The Karoq will not set the heart of any motoring enthusiasts alight, nor will it turn heads. More so, people won’t notice it, but that’s what makes it so great.

This car was not designed to entertain, its purpose is to provide as much practicality as possible, while getting you to your destination in comfort and safety and the Karoq delivers that in spades.

Its nifty little design cues and features such as the parking ticket holder and famous Skoda ice scraper in the fuel cap that really show that this car has been thoroughly thought through. Its little door bin with a bag and clever elastic door strings to hold bigger water bottles in place just make the car a thoroughly enjoyable experience in terms of ease.

Boot space is cavanass and there are plenty of tethering hooks and storage nets to keep bags and shopping in place, and there is even an umbrella underneath the front passenger seat.

The back seats slide forwards and backwards to increase the already impressive luggage capacity or improve legroom for rear seat passengers. There are picnic tables with slide out cup holders and mobile phone holders – as though everything has been put there to cater for your needs. The back seats also recline and they fold down and can be removed entirely – very similarly to how the car it replaced, the Yeti, did all its tricks.

The engine is perfectly powerful enough and is very quiet at speeds making it very relaxing to travel on the motorway, plus averaging 53mpg on trips was pretty impressive for a 1.5-litre turbocharged petrol with an automatic gearbox.

Reliability wise, nothing has broken nor falling off and the build quality is second to none with everything feeling solid and of high quality.

Underneath its skin, the Karoq sits on the Volkswagen Group MQB platform, meaning it’s similar to a number of cars. The Karoq has been exceptional when it comes to long-distance journeys. The suspension does a great job of soaking up all the lumps and bumps and it’s very refined and quiet at speeds. The steering is nice and light and it goes around corners without much fuss, even if it is a little vague.

My only gripe is with the optional DSG automatic gearbox which has a tendency to change down a gear when on steep declines, meaning the engine screams at you. Plus, with the touch of the throttle, the transmission kicks down a couple of gears as you lurch out of your seat.

The interior of our Karoq had the optional cream leather, and although it looked classy from afar, up close, dirt would stick to the seats very easily, with interior shampoo having to be frequently used to remove any marks that would appear. The seats were extremely comfortable and great on long trips. Storage inside the Karoq has been plentiful with a large centre console, decent sized glovebox with a pen holder, and a handy storage compartment located on the dashboard is a nice touch. There is a little drawer located next to the steering wheel and the wheel itself is lovely to hold with a nice design and it’s heated, too.

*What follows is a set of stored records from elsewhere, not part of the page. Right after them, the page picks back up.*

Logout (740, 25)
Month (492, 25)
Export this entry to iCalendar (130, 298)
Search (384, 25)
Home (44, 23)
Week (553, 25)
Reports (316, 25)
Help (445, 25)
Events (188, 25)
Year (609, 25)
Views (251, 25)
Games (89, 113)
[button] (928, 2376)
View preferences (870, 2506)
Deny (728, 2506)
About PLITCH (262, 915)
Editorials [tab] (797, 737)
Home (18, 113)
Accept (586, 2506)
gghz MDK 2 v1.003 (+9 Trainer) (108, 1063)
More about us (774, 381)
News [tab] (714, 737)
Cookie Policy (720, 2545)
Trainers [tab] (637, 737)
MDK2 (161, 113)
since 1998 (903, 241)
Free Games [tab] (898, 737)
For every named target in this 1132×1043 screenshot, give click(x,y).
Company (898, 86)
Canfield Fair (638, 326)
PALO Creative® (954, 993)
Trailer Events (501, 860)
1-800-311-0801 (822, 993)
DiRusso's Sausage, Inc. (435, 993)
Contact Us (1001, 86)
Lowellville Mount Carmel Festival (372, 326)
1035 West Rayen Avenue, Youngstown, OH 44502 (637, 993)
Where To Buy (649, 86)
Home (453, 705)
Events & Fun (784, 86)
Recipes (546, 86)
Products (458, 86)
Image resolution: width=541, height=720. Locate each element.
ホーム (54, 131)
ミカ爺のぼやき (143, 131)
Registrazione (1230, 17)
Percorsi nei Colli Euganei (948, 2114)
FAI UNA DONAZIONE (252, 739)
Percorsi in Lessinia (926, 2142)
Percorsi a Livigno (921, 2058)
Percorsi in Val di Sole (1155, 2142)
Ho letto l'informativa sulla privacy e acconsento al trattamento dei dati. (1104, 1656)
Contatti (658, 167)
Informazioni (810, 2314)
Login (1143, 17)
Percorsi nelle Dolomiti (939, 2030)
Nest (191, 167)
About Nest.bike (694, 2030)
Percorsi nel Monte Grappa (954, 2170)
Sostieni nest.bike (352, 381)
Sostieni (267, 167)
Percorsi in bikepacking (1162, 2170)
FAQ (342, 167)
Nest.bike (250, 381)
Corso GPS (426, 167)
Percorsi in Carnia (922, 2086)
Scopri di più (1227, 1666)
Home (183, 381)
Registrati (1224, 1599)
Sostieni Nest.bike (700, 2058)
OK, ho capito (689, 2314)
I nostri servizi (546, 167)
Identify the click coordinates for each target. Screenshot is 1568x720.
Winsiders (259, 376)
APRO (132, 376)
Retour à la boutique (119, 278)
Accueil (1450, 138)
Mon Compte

Overall, for my time in this car, I think the Karoq has been a superb (no pun intended) all rounder. Yes, it may not excite and have the pizazz but as a vehicle, the Karoq really is a truly brilliant car that I will miss greatly.

As a car enthusiast, you tend to bypass the practicality and comfort side and just focus on the driving experience. But with the Karoq, it’s made me think again about what the average person looks for in a car. For a daily commuter and family wagon, this is an almost complete package.